### Exercise
Leave the pictures out and repeat the rest of the data below exactly.

═══ Available data

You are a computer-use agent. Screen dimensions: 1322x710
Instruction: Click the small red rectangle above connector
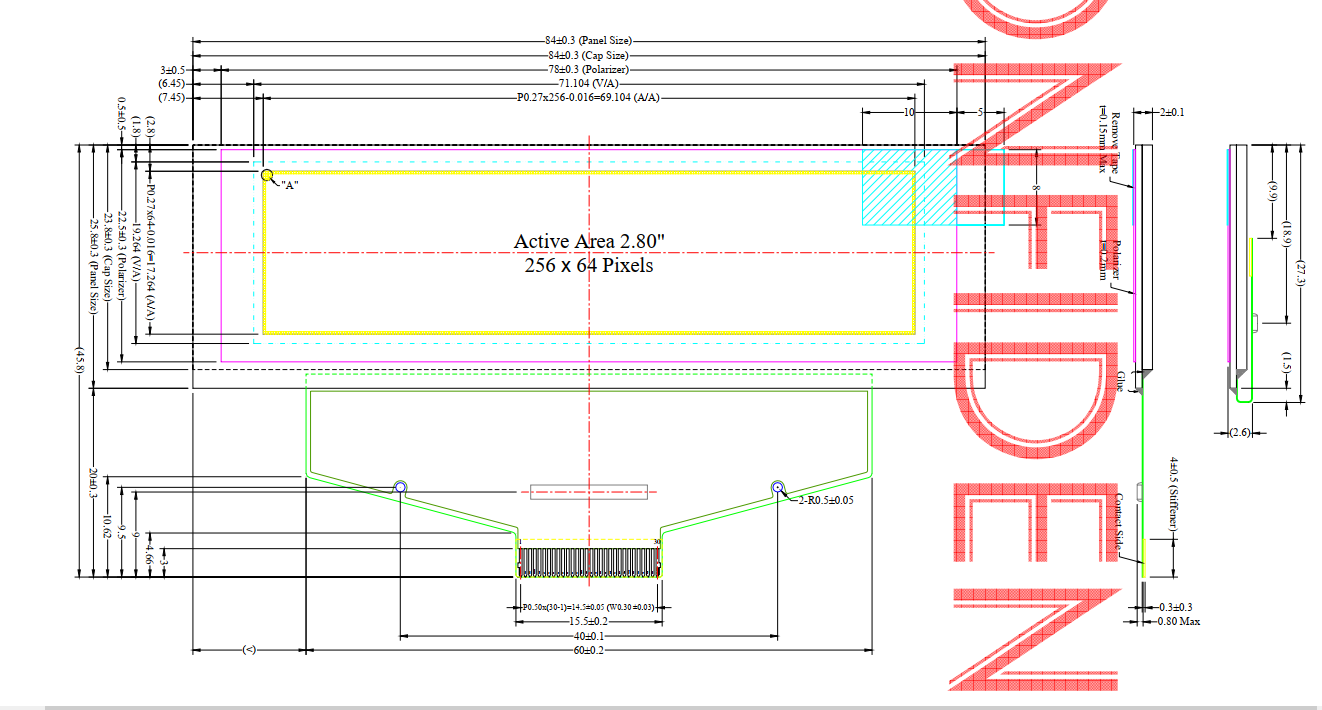(x=589, y=491)
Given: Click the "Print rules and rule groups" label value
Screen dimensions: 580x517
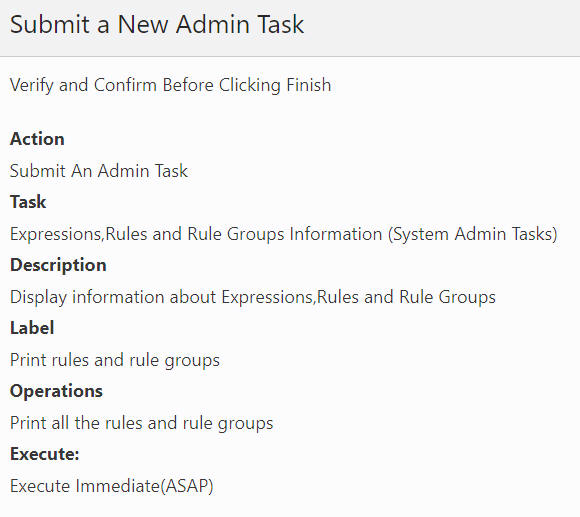Looking at the screenshot, I should point(115,360).
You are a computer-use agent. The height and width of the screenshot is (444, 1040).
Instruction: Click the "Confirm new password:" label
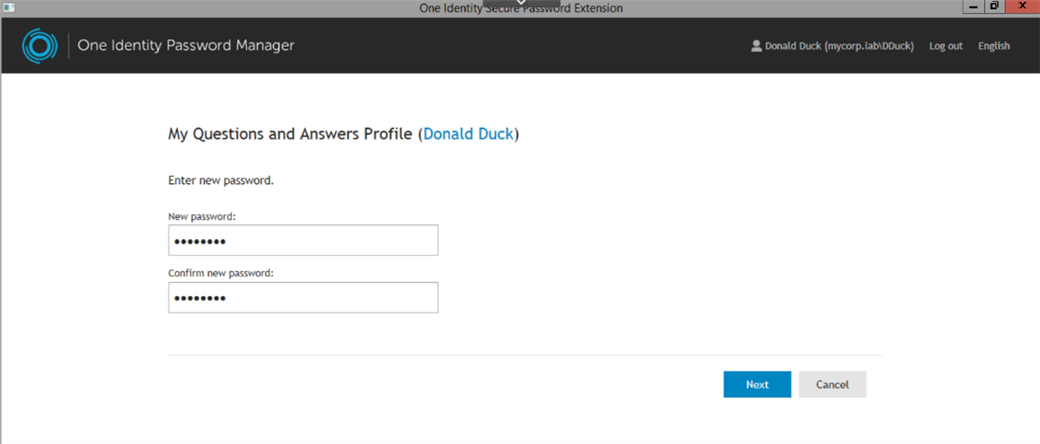tap(221, 273)
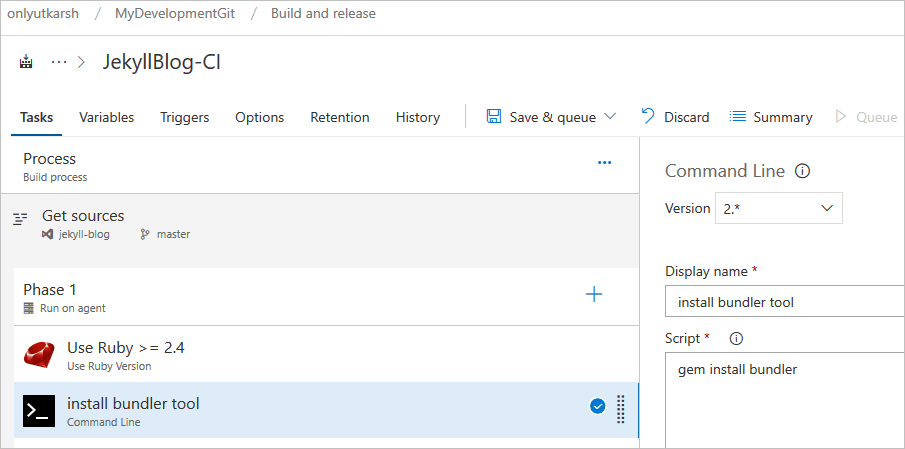Viewport: 905px width, 449px height.
Task: Grab the drag handle on install bundler tool
Action: 620,408
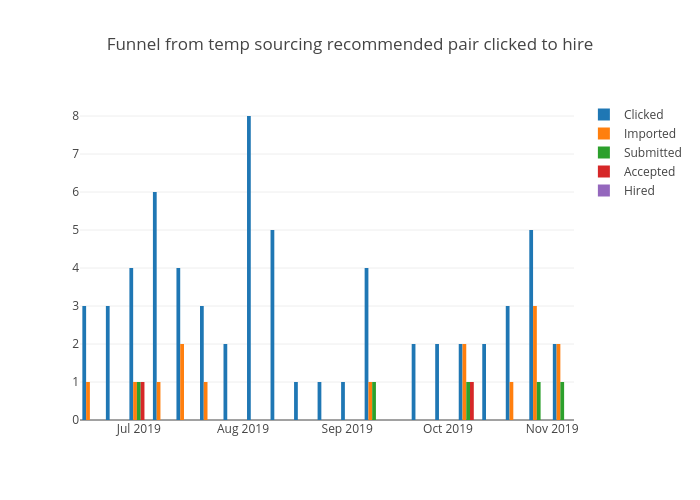Click the Jul 2019 x-axis label
The height and width of the screenshot is (500, 700).
138,429

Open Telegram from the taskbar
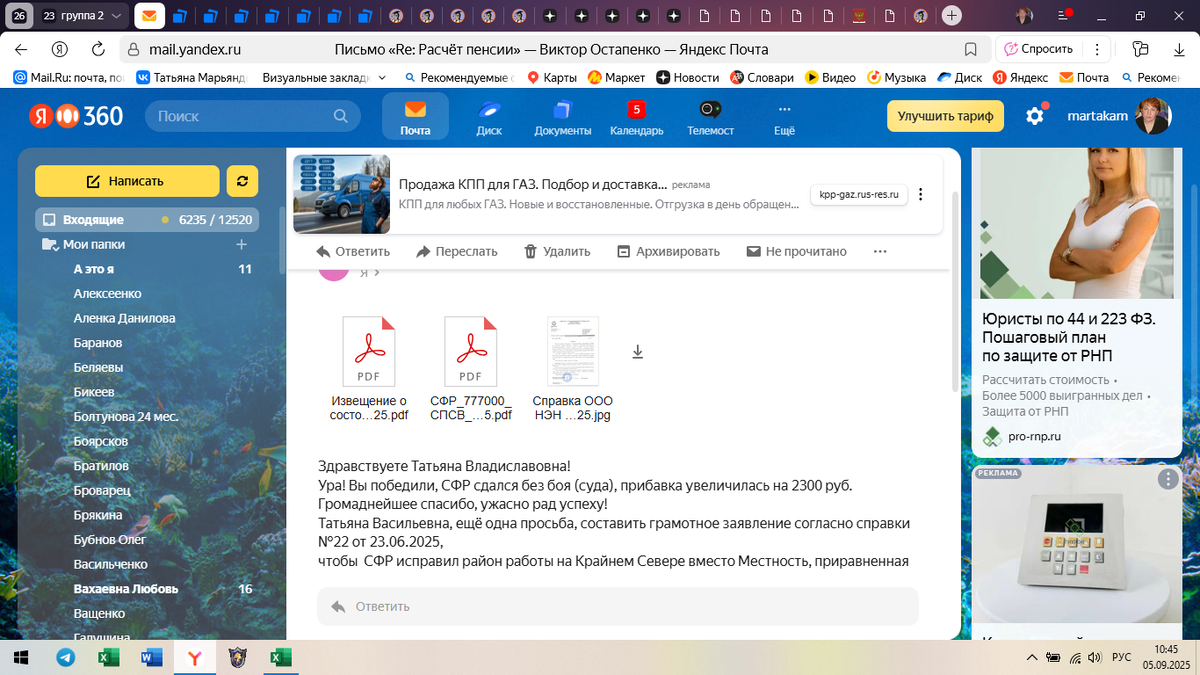66,658
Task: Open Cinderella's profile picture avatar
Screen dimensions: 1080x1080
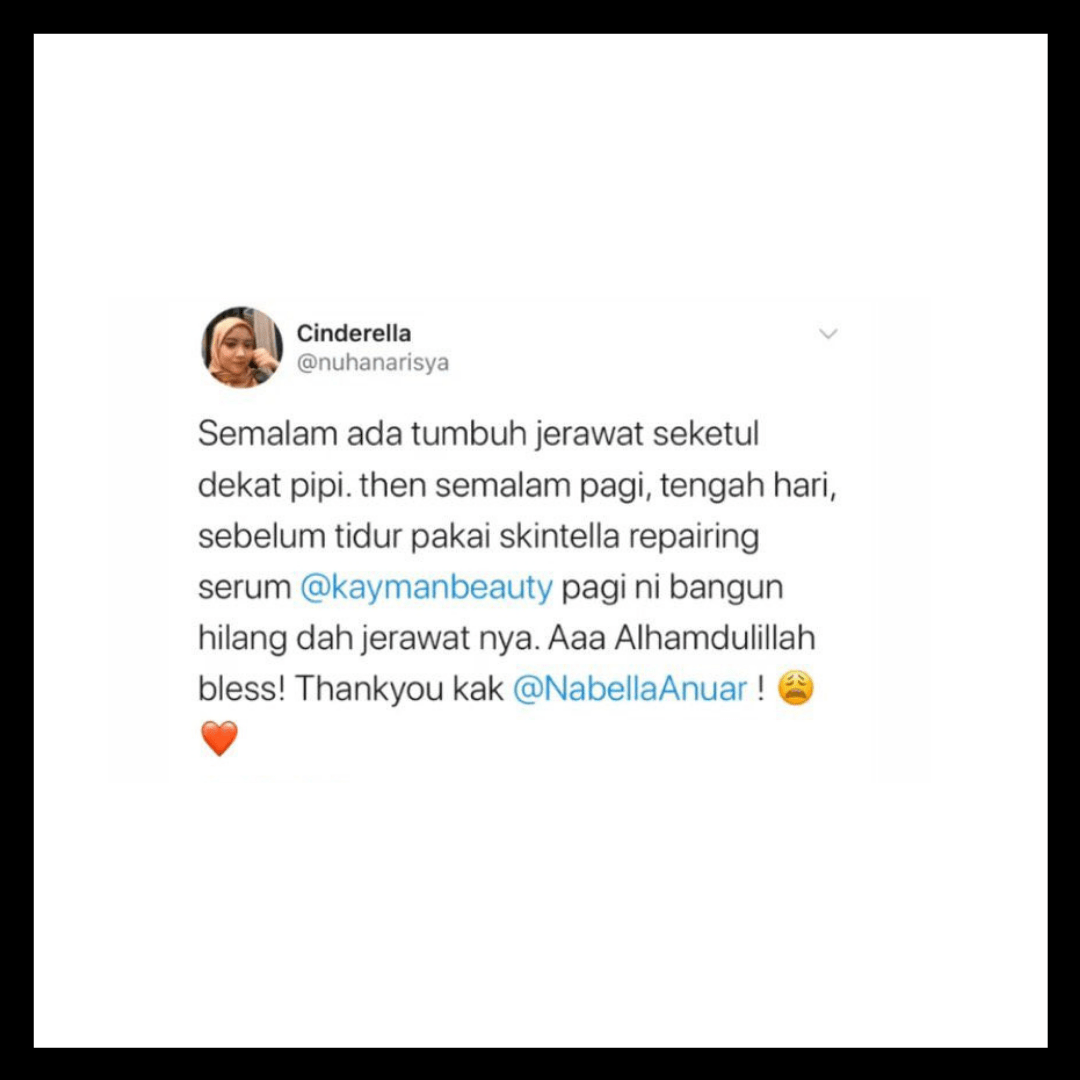Action: tap(242, 347)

══════

### Answer for the task
You are a computer-use agent. Screen dimensions: 1322x710
Instruction: Click the small red rectangle above connector
(x=589, y=491)
Given: Click the "Print rules and rule groups" label value
Screen dimensions: 580x517
Looking at the screenshot, I should point(115,360).
You are a computer-use agent. The height and width of the screenshot is (444, 1040).
Instruction: Click the "Confirm new password:" label
tap(221, 273)
Viewport: 905px width, 449px height.
Task: Grab the drag handle on install bundler tool
Action: 620,408
Click the Jul 2019 x-axis label
The height and width of the screenshot is (500, 700).
138,429

Open Telegram from the taskbar
66,658
Task: Open Cinderella's profile picture avatar
Screen dimensions: 1080x1080
Action: tap(242, 347)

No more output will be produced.